Commercial versions are usually heralded as holiday, winter, Christmas, Noël or some other variation on the season, and generally share a personality reliant on malt flavors and reserved hop character. To avoid alcohol and hop bombs, 6 to 8 percent ABV and hop rates in the 30s will provide balance and more than enough room to play around.
If base malts are the backbone of a beer recipe, then character malts are the flair and nuance, and winter warmers are a great showcase for them. They range in color from amber to deep brown, the malty flavors from soft, honey sweetness to deep, rich caramel, to chocolate and raisin. The key is to settle on the type of winter warmer you want and choose the appropriate character malt.

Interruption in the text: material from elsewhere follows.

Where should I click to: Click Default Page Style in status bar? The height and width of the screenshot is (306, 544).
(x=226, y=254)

If you can resist the urge to make a dark beer, use Samuel Smith’s Winter Welcome as a template for a rich and creamy winter warmer that offers soft fruit, firm malt and caramel. A simple recipe of English pale ale malt, extract, or combination of the two, and a pound of medium crystal (60 L) or Caramunich® III malt will suffice. Tradition says to use English crystal, but Caramunich® will add a bit of malty depth to the recipe. Aim for an OG of 1.060 to 1.070, hop lightly at 30 to 35 IBU with East Kent Goldings, and ferment with an estery English ale yeast. It will compliment anything that holiday fare and festivity can dish up.
More common winter warmers are dark, and could best be described as in the camp of strong brown or old ale. These offer up the most complexity and are a study in malt nuance for the homebrewer. Fiddle with blends of crystal (sweetness, toffee), Munich, Caramunich® (toasted sweet maltiness, bready), biscuit (bready), cara-aroma, aromatic, melanoidin (intensely malty), special B (burnt sugar, raisin, molasses, figs), chocolate (nutty, cocoa, coffee) and black patent (roasty, espresso) for up to 20 percent of the grist. Munich malt as part of the base is also an excellent choice, as is a small measure of wheat or oats for mouthfeel and head retention. These brews pair nicely with roasted meats, spicy desserts and a crackling fire.

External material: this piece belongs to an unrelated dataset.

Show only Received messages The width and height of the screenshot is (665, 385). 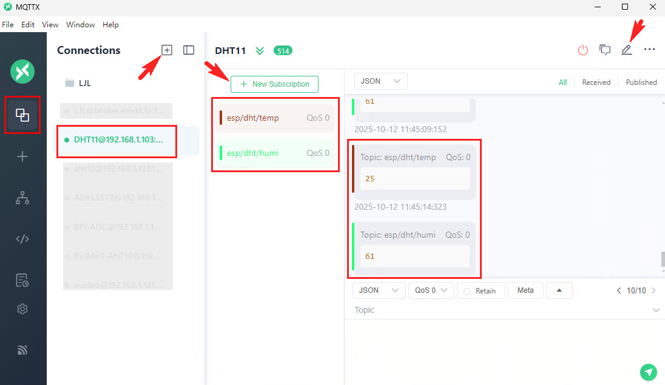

Belgian brewers also offer Christmas, or Noël ales, usually dark, and roughly in the dubbel or strong dark mold. Sweet, fruity and spicy, they are dessert in a chalice. Abbey yeast is notorious for throwing off esters, but also hints of cinnamon, anise, nutmeg and clove, making Belgian dubbel-inspired Christmas ale a prudent choice. The yeasty byproducts marry well with dark malts like aromatic, chocolate and special B, but also the toasted grain goodness of Munich malt.
Belgians have absolutely no problem using sugar in their recipes (and frankly, neither should anyone), so this would be a chance to add a raw sugar like turbinado, muscovado, piloncillo, jaggery or varietal honey. Ethnic and natural groceries sell some of these unusual unrefined sugars. They are quite complex in their own right, and beg for a home in strong dark Belgian ale.

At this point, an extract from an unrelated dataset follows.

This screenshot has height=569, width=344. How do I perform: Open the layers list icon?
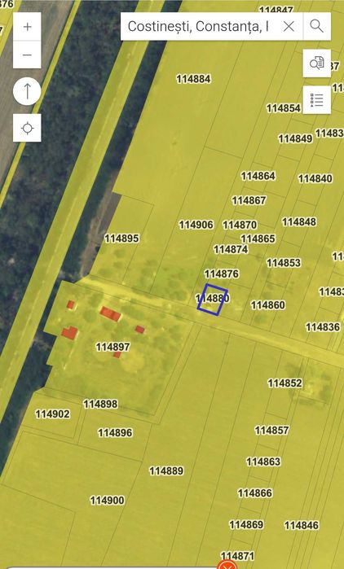[317, 100]
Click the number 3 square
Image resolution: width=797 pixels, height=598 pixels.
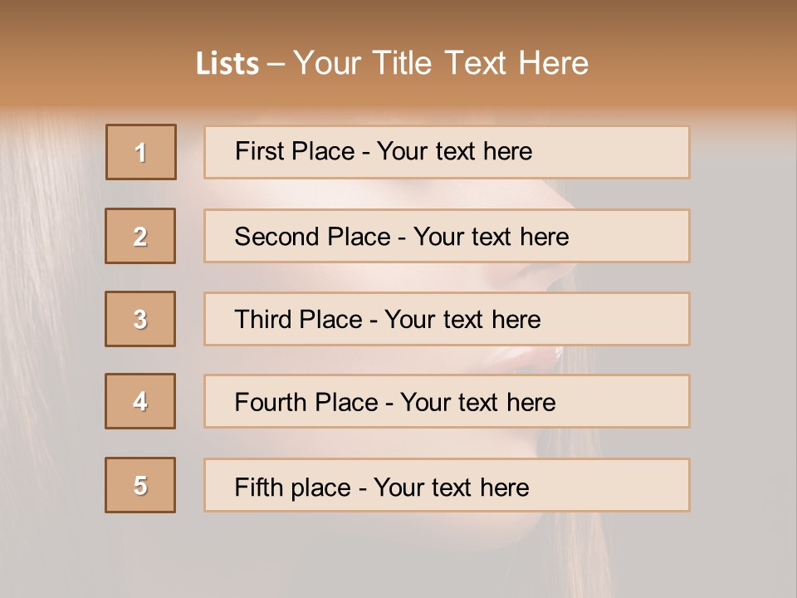(140, 319)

For lighter-colored Noël brews, use light and medium crystal malt, as well as Munich for character. When selecting yeast, look carefully at the specs and pick one that suits you, since they are as different from each other as any other brewing ingredient, and may not be comfortable fermenting in the cooler temperatures that fall will bring. Try tweaking your favorite saison recipe into a winter specialty.